30-Após a solicitação de orçamentos para entrega de componentes, ficou acordado entre a Ré e a Autora a execução de componentes de diversa ordem discriminados no documento junto a fls. 230, cujo teor se reproduz aqui relativamente aos contentores enterrados (Sub-City), para uma primeira fase, sendo o prazo a definir entre as partes durante a execução dos componentes à medida das necessidades da Ré e do processo de execução da Autora.

31-Para a fase seguinte ficou assente que a Autora executaria outros componentes de diversa ordem, sem se lograr apurar quais, respeitantes aos contentores enterrados (Sub-City) para uma segunda e terceira fase, sendo o prazo a definir entre as partes durante a execução dos componentes à medida das necessidades da Ré e o processo de execução da Autora.

32-A Ré, na pessoa do Eng.(…), enviou à Autora, na pessoa de (…), a comunicação junta como doc. nº21 com a contestação aperfeiçoada, cujo teor se dá aqui por reproduzido.

33-A Ré não conseguia cumprir os prazos com o cliente francês.

34-O cliente francês enviou por a comunicação por escrito à Ré junta como doc. nº22 com a contestação corrigida, com data de 20 de Julho de 2007, cujo teor se reproduz aqui para todos os efeitos legais.

35-O aludido em 33) leva a que se colocasse em risco as condições propostas em sede de concurso.

36-…e levando a que a imagen da cliente «Astech» em França ficasse afectada em França.

37-Em Novembro de 2007, a Ré levantou o material existente na Autora.

38-O cliente francês cancelou uma parte da encomenda por atrasos da Ré.

39-A venda dos contentores «anulados» ascenderia a €146.984,00.

40- Os custos de produção dos contentores, a saber: custos directos dos contentores, custos de subcontratação e custos fixos da empresa e a margem operacional de acordo com a política da empresa seriam de um valor percentual que não se logrou apurar do preço da venda.

41-Em consequência dos atrasos da Ré para o cliente francês, os clientes desta (municípios de Anger e Rennes cancelaram encomendas discriminadas no doc. nº 23, fls. 254, junto com a contestação corrigida, cujo teor se reproduz aqui nesta parte…

42-…e obrigou a Ré/Reconvinte a pagar multas no valor de €11.413,00.

43-Em consequência dos atrasos da Ré, a cliente francês enviou à Ré a comunicação escrita junta como doc. nº26 com a contestação corrigida, com data de 19 de Dezembro de 2007, mediante o qual lhe comunicaram prejuízos sofridos em cerca de €250.000,00.

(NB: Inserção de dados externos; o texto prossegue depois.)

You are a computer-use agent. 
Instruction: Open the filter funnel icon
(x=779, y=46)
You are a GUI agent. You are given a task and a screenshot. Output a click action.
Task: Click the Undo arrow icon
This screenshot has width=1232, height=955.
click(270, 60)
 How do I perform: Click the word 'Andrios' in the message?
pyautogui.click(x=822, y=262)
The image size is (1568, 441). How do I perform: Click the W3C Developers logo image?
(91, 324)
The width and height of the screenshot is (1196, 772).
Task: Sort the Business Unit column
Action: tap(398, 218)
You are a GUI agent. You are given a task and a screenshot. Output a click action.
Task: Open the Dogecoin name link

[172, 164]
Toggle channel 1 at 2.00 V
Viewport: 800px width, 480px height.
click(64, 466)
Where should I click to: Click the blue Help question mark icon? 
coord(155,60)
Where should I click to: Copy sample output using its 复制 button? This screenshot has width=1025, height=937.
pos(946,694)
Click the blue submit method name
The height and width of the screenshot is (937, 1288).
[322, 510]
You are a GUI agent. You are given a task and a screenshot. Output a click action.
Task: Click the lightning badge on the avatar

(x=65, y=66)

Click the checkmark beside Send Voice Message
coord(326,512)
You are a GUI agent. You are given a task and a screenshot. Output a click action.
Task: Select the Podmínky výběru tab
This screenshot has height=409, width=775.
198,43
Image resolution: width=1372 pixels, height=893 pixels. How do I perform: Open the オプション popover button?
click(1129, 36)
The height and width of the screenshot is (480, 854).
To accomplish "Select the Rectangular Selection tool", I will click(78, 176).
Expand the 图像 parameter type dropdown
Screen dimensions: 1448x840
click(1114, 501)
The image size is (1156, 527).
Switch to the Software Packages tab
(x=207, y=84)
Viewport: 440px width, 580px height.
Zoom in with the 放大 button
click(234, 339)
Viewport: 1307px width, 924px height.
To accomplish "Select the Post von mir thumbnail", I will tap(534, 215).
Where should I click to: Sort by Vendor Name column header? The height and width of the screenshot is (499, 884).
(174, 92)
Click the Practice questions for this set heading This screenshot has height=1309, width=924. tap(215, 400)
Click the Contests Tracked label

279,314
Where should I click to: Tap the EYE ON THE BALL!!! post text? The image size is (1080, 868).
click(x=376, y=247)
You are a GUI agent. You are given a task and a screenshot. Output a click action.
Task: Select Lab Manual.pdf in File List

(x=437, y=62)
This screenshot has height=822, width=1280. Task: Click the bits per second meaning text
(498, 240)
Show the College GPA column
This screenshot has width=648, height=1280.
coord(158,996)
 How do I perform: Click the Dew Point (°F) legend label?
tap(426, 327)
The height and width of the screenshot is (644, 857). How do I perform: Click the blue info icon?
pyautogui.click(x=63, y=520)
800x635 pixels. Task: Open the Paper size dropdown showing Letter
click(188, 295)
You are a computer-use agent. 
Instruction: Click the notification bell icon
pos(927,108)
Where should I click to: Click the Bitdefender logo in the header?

44-A forma de trabalhar da Autora/Reconvinda implicava métodos técnicos de grande precisão…

45-…o que impôs que o processo de execução das componentes encomendadas pela Ré decorresse como decorreu…

46-…e que a Ré/Reconvinte, aceitou desde sempre.

47-A Ré/Reconvinte, depois da primeira encomenda a favor do cliente francês, efectuou a dos «ECO CITY´s», em Junho de 2007.

48-A Ré/Reconvinte montava os componentes no produto final (os contentores) que ela própria executava nas suas instalações.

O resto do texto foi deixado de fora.